Where the controller 142 is implemented at least in part in logic configured as hardware, the controller 142 may be implemented with any or a combination of the following technologies, which are all well-known in the art: a discrete logic circuit(s) having logic gates for implementing logic functions upon data signals, an application specific integrated circuit (ASIC) having appropriate combinational logic gates, a programmable gate array(s) (PGA), a field programmable gate array (FPGA), etc.
The controller 142 is implemented using hardware, software, or a combination of hardware and software.

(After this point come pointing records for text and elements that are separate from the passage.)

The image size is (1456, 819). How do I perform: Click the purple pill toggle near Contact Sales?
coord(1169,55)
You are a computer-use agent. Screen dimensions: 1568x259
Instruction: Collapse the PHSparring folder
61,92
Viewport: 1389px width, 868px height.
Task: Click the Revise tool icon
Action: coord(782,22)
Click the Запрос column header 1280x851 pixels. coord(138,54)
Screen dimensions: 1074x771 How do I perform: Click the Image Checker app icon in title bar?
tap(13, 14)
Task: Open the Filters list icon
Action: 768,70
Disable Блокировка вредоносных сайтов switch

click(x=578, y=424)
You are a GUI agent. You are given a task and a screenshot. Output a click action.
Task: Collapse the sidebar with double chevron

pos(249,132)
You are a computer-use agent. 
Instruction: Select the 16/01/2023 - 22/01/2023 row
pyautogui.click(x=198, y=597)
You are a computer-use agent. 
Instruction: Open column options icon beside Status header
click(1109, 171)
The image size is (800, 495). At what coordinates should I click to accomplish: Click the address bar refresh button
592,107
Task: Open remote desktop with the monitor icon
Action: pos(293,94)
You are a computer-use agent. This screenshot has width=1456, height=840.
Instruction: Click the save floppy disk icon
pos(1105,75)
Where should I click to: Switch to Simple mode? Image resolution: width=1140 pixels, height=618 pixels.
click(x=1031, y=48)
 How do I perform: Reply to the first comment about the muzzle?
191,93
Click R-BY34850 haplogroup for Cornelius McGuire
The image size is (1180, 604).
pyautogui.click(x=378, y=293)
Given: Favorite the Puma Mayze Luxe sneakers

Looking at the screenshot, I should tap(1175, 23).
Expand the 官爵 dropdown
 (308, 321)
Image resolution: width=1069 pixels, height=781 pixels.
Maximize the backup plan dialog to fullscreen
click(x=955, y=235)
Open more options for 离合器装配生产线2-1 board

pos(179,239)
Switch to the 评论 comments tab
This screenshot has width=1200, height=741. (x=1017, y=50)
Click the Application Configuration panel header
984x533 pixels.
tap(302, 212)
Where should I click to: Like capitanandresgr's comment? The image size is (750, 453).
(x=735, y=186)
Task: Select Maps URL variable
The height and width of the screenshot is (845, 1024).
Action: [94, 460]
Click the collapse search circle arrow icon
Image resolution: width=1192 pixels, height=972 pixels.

Having described some example embodiments of a pivoting auger spout control system 140, it should be appreciated in view of the present disclosure that one embodiment of a method for controlling a pivoting auger spout, the method depicted in
Any process descriptions or blocks in flow charts should be understood as representing modules, segments, or portions of code which include one or more executable instructions for implementing specific logical functions or steps in the process, and alternate implementations are included within the scope of the embodiments in which functions may be executed out of order from that shown or discussed, including substantially concurrently or in reverse order, depending on the functionality involved, as would be understood by those reasonably skilled in the art of the present disclosure.
It should be emphasized that the above-described embodiments of the present disclosure are merely possible examples of implementations, merely set forth for a clear understanding of the principles of the disclosure. Many variations and modifications may be made to the above-described embodiment(s) of the disclosure without departing substantially from the spirit and principles of the disclosure. All such modifications and variations are intended to be included herein within the scope of this disclosure and protected by the following claims.